W3C home > Mailing lists > Public > public-html-ig-zh@w3.org > April 2012

Re: 求助:關於Big5和Big5-HKSCS的問題

From: Philip Jägenstedt <philipj@opera.com>
Date: Tue, 10 Apr 2012 21:49:11 +0200
To: "Ambrose LI" <ambrose.li@gmail.com>
Cc: "public-html-ig-zh@w3.org" <public-html-ig-zh@w3.org>, Øistein E. Andersen <liszt@coq.no>, "Anne van Kesteren" <annevk@opera.com>
Message-ID: <op.wcken9yrsr6mfa@localhost.localdomain>
On Mon, 09 Apr 2012 16:08:38 +0200, Ambrose LI <ambrose.li@gmail.com>  
wrote:

> Hi,
>
> I will be commenting on your quoted post ([whatwg] Encoding: big5 and
> big5-hkscs).

Many thanks for your feedback, Ambrose! Additional thoughts on a few bits:

>>> www.millionbook.net/gd/h/huishuianyangjiumin/qmt/006.htm
>>> <0xA1: [('0x8f', '0x73'), ('0x8e', '0x4e'), ('0x8e', '0x4e')]
>>> 0xA3: []
>>> 0xC6-0xC8: []
>>
>> 那朱媽媽正在廚下催臉水,剛進角門,听得里邊打罵,立住腳,向\x8f\x73子眼里一瞧,探知緣故。
>>
>> ‘槐蔭未擎\x8e\x4e鷺足’,是宮槐之下,未列著鷺序\x8e\x4e班,喻未仕也。
>
> Since the page bears an obvious signature of having been
> machine-converted from simplified Chinese, googling for the same piece
> of text encoded in simplified Chinese should be useful.

Yes, now that you mention it it is pretty obvious. It's not only machine  
translated but very poorly so, with things like 甚么, 今后 and 几句...

> Most pages
> google finds seem to be converted from the same or a similar defective
> big5 source, but it also found this
> lib.bgu.edu.cn/websql/date%5CI%5CA2024756.pdf , which gives the
> “correct” simplified characters for the first sentence as
>
> 朱妈妈正在厨下催脸水, 刚进角门, 听得里边打骂 , 立住脚, 隔子眼里一瞧,  
> 探知缘故,
>
> For the second sentence, the PDF file gives an unknown character
> (probably vendor-specific). The text in question is from a (apparently
> banned) novel from the Qing dynasty, so, yes, it would be normal to
> see some classical Chinese.
>
> However, since the problematic page obviously contains errors (as the
> first sentence does not in fact match what the PDF file says), I
> suggest that we drop this page from our consideration.

Well hunted, thank you!
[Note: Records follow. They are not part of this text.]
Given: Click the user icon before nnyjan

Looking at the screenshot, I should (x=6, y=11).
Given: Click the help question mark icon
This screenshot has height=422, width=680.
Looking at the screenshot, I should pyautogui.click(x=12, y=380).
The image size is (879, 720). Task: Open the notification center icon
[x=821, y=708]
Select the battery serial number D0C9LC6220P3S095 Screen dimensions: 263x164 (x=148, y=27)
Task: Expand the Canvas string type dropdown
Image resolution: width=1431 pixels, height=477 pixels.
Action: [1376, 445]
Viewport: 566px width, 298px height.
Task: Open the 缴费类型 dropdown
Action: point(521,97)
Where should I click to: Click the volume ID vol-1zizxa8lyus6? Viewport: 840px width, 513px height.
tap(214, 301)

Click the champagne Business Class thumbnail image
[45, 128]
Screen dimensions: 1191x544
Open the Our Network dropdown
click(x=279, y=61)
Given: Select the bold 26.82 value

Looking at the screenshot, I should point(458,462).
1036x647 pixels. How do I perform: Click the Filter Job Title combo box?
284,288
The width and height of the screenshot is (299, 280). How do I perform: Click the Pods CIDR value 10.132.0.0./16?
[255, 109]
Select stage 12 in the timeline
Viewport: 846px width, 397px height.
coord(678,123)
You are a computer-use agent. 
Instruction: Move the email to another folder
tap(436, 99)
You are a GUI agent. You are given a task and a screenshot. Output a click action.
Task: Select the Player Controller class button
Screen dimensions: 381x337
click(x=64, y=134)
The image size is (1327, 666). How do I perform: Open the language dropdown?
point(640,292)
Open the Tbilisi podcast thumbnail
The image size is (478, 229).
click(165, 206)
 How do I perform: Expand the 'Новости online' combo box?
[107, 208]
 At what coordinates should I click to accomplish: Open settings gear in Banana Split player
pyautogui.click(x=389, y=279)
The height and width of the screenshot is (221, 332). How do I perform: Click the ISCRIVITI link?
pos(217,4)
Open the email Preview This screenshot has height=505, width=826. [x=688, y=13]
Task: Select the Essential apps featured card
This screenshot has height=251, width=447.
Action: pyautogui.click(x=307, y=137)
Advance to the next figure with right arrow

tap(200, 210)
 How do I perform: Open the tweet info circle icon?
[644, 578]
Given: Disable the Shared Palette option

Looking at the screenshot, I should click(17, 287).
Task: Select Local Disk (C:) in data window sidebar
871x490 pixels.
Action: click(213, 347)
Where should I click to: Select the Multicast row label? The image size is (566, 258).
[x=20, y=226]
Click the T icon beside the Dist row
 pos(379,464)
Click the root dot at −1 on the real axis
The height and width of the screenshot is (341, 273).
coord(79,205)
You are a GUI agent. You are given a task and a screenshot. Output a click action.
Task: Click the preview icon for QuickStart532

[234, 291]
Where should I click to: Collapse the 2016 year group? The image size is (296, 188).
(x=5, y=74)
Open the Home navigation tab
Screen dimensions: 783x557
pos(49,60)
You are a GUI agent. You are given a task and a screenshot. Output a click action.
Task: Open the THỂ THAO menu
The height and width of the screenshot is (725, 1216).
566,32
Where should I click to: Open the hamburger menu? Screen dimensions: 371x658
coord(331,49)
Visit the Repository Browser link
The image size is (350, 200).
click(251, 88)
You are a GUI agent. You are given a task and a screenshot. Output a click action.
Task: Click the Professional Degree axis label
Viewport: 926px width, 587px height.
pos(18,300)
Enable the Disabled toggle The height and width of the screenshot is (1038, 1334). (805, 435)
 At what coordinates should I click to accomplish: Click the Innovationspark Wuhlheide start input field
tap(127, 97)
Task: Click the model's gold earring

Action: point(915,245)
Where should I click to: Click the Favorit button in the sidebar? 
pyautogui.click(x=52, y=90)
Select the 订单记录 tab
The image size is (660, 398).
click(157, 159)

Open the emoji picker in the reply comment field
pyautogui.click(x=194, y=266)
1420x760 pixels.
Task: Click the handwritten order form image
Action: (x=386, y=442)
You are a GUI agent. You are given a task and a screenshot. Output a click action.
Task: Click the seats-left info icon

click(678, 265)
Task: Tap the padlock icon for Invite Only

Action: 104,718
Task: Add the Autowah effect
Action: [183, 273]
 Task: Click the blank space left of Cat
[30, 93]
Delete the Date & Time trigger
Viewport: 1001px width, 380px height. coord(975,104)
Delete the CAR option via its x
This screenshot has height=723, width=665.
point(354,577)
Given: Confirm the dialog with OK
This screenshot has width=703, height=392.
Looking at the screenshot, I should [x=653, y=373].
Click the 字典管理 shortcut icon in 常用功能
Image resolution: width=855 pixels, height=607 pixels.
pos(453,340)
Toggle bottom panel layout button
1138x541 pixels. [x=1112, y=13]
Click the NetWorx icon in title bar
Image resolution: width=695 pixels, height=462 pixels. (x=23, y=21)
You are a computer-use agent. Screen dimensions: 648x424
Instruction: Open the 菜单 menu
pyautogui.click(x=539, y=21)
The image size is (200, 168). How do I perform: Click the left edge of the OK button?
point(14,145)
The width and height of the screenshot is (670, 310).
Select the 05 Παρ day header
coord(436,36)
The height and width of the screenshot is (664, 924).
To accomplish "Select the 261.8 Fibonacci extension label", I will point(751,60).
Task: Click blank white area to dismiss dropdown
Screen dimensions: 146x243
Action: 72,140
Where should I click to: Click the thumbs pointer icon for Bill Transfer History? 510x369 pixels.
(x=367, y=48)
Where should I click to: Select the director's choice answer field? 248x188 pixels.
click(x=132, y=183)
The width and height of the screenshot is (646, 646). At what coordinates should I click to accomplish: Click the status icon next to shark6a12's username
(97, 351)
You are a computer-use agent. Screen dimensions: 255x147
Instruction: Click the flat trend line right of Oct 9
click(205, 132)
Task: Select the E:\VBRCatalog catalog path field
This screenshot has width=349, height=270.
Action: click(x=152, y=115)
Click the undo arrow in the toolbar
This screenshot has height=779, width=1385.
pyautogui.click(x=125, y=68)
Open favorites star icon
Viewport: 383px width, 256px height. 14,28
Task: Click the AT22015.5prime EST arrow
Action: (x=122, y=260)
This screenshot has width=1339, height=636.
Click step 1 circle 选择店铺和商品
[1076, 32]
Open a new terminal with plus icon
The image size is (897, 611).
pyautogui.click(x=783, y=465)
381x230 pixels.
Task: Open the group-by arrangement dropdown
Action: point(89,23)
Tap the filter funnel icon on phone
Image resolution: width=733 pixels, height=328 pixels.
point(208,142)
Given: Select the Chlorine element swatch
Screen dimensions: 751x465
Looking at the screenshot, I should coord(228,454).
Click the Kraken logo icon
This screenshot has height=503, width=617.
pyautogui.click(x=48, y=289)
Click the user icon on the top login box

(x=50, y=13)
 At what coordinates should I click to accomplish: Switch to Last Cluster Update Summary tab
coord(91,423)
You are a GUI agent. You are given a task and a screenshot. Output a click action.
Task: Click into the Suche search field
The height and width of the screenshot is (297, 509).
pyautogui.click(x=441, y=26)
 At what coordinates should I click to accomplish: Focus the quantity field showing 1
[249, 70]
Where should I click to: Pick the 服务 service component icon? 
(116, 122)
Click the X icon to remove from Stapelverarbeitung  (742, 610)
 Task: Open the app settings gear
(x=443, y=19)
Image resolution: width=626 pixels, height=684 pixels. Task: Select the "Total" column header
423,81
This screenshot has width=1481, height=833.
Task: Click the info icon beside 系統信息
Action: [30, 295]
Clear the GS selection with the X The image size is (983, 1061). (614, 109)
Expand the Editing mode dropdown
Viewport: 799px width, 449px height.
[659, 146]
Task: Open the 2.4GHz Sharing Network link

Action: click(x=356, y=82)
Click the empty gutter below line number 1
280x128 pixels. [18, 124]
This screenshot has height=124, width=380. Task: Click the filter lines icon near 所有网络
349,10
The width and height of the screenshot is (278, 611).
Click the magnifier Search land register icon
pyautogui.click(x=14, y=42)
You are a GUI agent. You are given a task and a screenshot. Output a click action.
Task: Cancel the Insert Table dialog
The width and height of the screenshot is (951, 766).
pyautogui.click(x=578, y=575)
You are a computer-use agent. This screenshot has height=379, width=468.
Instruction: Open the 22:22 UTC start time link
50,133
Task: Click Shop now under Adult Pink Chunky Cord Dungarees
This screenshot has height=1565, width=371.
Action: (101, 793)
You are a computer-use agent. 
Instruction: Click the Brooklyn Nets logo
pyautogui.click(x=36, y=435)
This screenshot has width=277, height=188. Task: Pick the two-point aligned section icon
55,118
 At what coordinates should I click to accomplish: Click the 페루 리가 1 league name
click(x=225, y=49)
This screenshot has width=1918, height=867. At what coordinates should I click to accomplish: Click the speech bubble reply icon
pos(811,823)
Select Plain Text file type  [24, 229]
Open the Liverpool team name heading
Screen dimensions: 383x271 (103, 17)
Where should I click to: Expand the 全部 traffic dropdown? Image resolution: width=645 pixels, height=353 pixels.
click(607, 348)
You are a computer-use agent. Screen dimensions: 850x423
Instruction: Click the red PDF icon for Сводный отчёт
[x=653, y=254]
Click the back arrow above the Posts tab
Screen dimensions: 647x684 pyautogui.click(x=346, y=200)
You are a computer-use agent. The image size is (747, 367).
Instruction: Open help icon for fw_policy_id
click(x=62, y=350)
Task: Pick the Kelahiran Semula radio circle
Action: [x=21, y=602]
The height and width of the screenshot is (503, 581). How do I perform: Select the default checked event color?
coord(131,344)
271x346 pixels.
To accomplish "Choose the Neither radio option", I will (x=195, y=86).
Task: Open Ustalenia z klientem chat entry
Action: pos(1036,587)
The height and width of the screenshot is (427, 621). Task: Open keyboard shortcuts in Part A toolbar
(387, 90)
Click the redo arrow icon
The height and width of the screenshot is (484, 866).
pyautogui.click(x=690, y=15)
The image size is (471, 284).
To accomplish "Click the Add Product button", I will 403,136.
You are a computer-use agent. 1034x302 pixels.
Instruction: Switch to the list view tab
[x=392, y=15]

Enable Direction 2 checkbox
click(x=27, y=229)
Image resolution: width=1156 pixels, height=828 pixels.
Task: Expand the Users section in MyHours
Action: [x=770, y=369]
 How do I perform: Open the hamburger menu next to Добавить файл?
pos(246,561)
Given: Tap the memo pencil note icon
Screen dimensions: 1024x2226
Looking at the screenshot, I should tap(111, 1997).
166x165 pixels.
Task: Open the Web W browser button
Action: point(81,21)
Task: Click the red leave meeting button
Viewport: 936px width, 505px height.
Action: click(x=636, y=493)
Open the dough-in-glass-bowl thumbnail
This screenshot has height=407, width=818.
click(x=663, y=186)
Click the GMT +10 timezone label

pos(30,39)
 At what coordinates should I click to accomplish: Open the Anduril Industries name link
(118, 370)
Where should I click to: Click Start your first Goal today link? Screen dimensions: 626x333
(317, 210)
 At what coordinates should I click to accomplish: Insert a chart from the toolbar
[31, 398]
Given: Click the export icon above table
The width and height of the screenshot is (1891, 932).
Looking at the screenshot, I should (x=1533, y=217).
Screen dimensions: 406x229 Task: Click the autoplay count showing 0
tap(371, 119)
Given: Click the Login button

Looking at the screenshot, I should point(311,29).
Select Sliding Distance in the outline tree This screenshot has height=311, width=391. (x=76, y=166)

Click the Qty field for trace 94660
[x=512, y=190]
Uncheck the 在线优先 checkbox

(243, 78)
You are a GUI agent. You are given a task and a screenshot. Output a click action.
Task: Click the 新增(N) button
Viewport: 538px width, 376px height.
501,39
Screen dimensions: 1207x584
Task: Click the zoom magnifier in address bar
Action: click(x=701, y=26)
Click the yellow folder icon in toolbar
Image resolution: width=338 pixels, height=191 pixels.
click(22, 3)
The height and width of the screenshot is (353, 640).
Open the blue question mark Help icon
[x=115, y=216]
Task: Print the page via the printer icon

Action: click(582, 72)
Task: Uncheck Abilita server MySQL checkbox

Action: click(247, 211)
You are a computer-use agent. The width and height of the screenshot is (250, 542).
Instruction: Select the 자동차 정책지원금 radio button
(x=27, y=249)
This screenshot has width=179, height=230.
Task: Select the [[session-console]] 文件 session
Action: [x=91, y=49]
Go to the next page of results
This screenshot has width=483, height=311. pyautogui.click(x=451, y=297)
Since no candidate mapping is correct for this  
page, there's nothing we can do about it.

>>> www28.discuss.com.hk/viewthread.php?tid=7319244&extra=page%3D1&page=10
>>> <0xA1: [('0xa0', '0x4f')]
>>> 0xA3: []
>>> 0xC6-0xC8: []
>>
>> 『飢餓穴』是臨食\x0a\x4f之前十五分鐘去按呢!
>
> Definitely 嘢 (“thing”). 食嘢 means “to eat” (and in this context it is
> the gerund “eating” – “15 minutes before eating”).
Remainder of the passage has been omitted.